▶
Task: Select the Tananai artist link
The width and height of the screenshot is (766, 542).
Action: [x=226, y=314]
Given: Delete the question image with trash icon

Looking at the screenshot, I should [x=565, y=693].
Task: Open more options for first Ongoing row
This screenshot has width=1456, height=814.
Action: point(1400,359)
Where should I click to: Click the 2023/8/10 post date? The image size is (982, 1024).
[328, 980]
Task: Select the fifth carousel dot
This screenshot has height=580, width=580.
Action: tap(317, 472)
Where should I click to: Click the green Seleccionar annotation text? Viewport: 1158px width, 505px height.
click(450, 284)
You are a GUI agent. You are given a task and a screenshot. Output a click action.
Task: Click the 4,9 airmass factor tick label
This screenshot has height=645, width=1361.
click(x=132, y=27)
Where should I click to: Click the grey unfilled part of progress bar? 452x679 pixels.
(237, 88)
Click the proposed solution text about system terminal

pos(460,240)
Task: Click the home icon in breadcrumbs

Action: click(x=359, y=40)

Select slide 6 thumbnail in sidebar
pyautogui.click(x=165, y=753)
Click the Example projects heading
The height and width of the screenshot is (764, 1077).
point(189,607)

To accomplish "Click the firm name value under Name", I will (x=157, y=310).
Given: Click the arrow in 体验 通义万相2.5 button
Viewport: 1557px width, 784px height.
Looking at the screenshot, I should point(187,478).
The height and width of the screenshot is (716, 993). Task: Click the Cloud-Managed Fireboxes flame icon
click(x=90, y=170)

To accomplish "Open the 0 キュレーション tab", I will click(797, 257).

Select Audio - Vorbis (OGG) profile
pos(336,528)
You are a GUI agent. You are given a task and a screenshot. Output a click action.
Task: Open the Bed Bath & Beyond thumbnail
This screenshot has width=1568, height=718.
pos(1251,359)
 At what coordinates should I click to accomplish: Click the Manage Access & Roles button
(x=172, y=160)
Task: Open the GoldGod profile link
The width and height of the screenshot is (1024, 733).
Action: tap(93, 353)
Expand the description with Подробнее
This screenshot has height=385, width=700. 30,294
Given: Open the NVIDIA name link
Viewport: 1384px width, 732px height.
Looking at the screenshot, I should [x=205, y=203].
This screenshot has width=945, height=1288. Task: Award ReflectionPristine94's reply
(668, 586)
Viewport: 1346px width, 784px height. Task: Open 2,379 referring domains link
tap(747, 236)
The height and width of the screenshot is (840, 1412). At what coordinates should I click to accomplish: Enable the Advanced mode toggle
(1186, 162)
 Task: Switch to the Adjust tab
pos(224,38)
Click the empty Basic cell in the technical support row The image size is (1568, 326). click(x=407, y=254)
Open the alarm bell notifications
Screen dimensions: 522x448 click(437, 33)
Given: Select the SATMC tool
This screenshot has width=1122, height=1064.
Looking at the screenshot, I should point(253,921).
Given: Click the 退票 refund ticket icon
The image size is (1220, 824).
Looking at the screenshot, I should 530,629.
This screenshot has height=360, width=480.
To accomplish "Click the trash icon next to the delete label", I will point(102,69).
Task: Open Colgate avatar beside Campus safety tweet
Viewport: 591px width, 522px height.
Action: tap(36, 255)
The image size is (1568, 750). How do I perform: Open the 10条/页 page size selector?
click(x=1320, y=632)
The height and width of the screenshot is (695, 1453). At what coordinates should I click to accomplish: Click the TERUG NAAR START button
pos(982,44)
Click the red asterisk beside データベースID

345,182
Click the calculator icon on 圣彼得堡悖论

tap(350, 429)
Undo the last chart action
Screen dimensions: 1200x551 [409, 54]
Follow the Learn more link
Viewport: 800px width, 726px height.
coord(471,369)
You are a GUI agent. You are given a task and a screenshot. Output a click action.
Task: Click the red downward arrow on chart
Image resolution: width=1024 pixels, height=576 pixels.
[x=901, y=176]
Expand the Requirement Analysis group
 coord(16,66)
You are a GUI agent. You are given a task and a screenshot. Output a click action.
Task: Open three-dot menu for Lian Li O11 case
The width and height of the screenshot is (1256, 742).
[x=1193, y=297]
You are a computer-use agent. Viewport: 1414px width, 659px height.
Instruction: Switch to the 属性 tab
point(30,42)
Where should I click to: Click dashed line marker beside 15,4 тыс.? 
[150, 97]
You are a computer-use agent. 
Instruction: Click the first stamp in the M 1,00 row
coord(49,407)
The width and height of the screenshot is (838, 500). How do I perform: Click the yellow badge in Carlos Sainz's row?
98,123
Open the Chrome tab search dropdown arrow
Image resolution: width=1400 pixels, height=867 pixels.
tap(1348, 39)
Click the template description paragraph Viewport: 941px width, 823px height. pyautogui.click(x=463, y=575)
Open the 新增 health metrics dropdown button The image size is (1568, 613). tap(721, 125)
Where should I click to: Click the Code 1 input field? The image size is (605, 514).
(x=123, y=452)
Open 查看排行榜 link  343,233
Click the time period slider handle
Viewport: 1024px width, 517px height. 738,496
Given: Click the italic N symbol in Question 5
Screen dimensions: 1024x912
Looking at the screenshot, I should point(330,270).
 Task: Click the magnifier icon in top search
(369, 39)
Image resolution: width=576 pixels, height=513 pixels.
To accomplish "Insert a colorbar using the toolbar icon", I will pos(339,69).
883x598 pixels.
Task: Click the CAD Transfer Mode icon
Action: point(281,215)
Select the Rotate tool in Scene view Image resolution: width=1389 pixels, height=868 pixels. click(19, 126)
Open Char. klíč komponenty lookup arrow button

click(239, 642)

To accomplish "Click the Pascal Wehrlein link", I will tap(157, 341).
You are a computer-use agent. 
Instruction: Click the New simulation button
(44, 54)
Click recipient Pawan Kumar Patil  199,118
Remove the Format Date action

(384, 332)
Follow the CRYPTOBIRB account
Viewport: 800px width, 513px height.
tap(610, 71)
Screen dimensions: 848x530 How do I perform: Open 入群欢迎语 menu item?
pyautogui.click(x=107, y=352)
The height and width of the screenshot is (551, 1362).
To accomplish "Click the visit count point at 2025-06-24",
◀
> _TASK TO CARRY OUT_:
Rewrite the records above, replacing every occurrence of "Where should I click to" with "Which point should I click to" and leaving everything else unchanged.

> _FULL SOLUTION_:
Task: Select the Tananai artist link
The width and height of the screenshot is (766, 542).
Action: [x=226, y=314]
Given: Delete the question image with trash icon

Looking at the screenshot, I should [x=565, y=693].
Task: Open more options for first Ongoing row
This screenshot has width=1456, height=814.
Action: point(1400,359)
Which point should I click to: Click the 2023/8/10 post date? The image size is (982, 1024).
[328, 980]
Task: Select the fifth carousel dot
This screenshot has height=580, width=580.
Action: tap(317, 472)
Which point should I click to: Click the green Seleccionar annotation text? Viewport: 1158px width, 505px height.
click(450, 284)
You are a GUI agent. You are given a task and a screenshot. Output a click action.
Task: Click the 4,9 airmass factor tick label
This screenshot has height=645, width=1361.
click(x=132, y=27)
Which point should I click to: Click the grey unfilled part of progress bar? 452x679 pixels.
(237, 88)
Click the proposed solution text about system terminal

pos(460,240)
Task: Click the home icon in breadcrumbs

Action: click(x=359, y=40)

Select slide 6 thumbnail in sidebar
pyautogui.click(x=165, y=753)
Click the Example projects heading
The height and width of the screenshot is (764, 1077).
point(189,607)

To accomplish "Click the firm name value under Name", I will (x=157, y=310).
Given: Click the arrow in 体验 通义万相2.5 button
Viewport: 1557px width, 784px height.
Looking at the screenshot, I should point(187,478).
The height and width of the screenshot is (716, 993). Task: Click the Cloud-Managed Fireboxes flame icon
click(x=90, y=170)

To accomplish "Open the 0 キュレーション tab", I will click(797, 257).

Select Audio - Vorbis (OGG) profile
pos(336,528)
You are a GUI agent. You are given a task and a screenshot. Output a click action.
Task: Open the Bed Bath & Beyond thumbnail
This screenshot has width=1568, height=718.
pos(1251,359)
 At what coordinates should I click to accomplish: Click the Manage Access & Roles button
(x=172, y=160)
Task: Open the GoldGod profile link
The width and height of the screenshot is (1024, 733).
Action: tap(93, 353)
Expand the description with Подробнее
This screenshot has height=385, width=700. 30,294
Given: Open the NVIDIA name link
Viewport: 1384px width, 732px height.
Looking at the screenshot, I should [x=205, y=203].
This screenshot has width=945, height=1288. Task: Award ReflectionPristine94's reply
(668, 586)
Viewport: 1346px width, 784px height. Task: Open 2,379 referring domains link
tap(747, 236)
The height and width of the screenshot is (840, 1412). At what coordinates should I click to accomplish: Enable the Advanced mode toggle
(1186, 162)
 Task: Switch to the Adjust tab
pos(224,38)
Click the empty Basic cell in the technical support row The image size is (1568, 326). click(x=407, y=254)
Open the alarm bell notifications
Screen dimensions: 522x448 click(437, 33)
Given: Select the SATMC tool
This screenshot has width=1122, height=1064.
Looking at the screenshot, I should point(253,921).
Given: Click the 退票 refund ticket icon
The image size is (1220, 824).
Looking at the screenshot, I should 530,629.
This screenshot has height=360, width=480.
To accomplish "Click the trash icon next to the delete label", I will point(102,69).
Task: Open Colgate avatar beside Campus safety tweet
Viewport: 591px width, 522px height.
Action: tap(36, 255)
The image size is (1568, 750). How do I perform: Open the 10条/页 page size selector?
click(x=1320, y=632)
The height and width of the screenshot is (695, 1453). At what coordinates should I click to accomplish: Click the TERUG NAAR START button
pos(982,44)
Click the red asterisk beside データベースID

345,182
Click the calculator icon on 圣彼得堡悖论

tap(350, 429)
Undo the last chart action
Screen dimensions: 1200x551 [409, 54]
Follow the Learn more link
Viewport: 800px width, 726px height.
coord(471,369)
You are a GUI agent. You are given a task and a screenshot. Output a click action.
Task: Click the red downward arrow on chart
Image resolution: width=1024 pixels, height=576 pixels.
[x=901, y=176]
Expand the Requirement Analysis group
 coord(16,66)
You are a GUI agent. You are given a task and a screenshot. Output a click action.
Task: Open three-dot menu for Lian Li O11 case
The width and height of the screenshot is (1256, 742).
[x=1193, y=297]
You are a computer-use agent. Viewport: 1414px width, 659px height.
Instruction: Switch to the 属性 tab
point(30,42)
Which point should I click to: Click dashed line marker beside 15,4 тыс.? 
[150, 97]
You are a computer-use agent. 
Instruction: Click the first stamp in the M 1,00 row
coord(49,407)
The width and height of the screenshot is (838, 500). How do I perform: Click the yellow badge in Carlos Sainz's row?
98,123
Open the Chrome tab search dropdown arrow
Image resolution: width=1400 pixels, height=867 pixels.
tap(1348, 39)
Click the template description paragraph Viewport: 941px width, 823px height. pyautogui.click(x=463, y=575)
Open the 新增 health metrics dropdown button The image size is (1568, 613). tap(721, 125)
Which point should I click to: Click the Code 1 input field? The image size is (605, 514).
(x=123, y=452)
Open 查看排行榜 link  343,233
Click the time period slider handle
Viewport: 1024px width, 517px height. 738,496
Given: Click the italic N symbol in Question 5
Screen dimensions: 1024x912
Looking at the screenshot, I should point(330,270).
 Task: Click the magnifier icon in top search
(369, 39)
Image resolution: width=576 pixels, height=513 pixels.
To accomplish "Insert a colorbar using the toolbar icon", I will pos(339,69).
883x598 pixels.
Task: Click the CAD Transfer Mode icon
Action: point(281,215)
Select the Rotate tool in Scene view Image resolution: width=1389 pixels, height=868 pixels. click(19, 126)
Open Char. klíč komponenty lookup arrow button

click(239, 642)

To accomplish "Click the Pascal Wehrlein link", I will tap(157, 341).
You are a computer-use agent. 
Instruction: Click the New simulation button
(44, 54)
Click recipient Pawan Kumar Patil  199,118
Remove the Format Date action

(384, 332)
Follow the CRYPTOBIRB account
Viewport: 800px width, 513px height.
tap(610, 71)
Screen dimensions: 848x530 How do I perform: Open 入群欢迎语 menu item?
pyautogui.click(x=107, y=352)
The height and width of the screenshot is (551, 1362).
To accomplish "Click the visit count point at 2025-06-24",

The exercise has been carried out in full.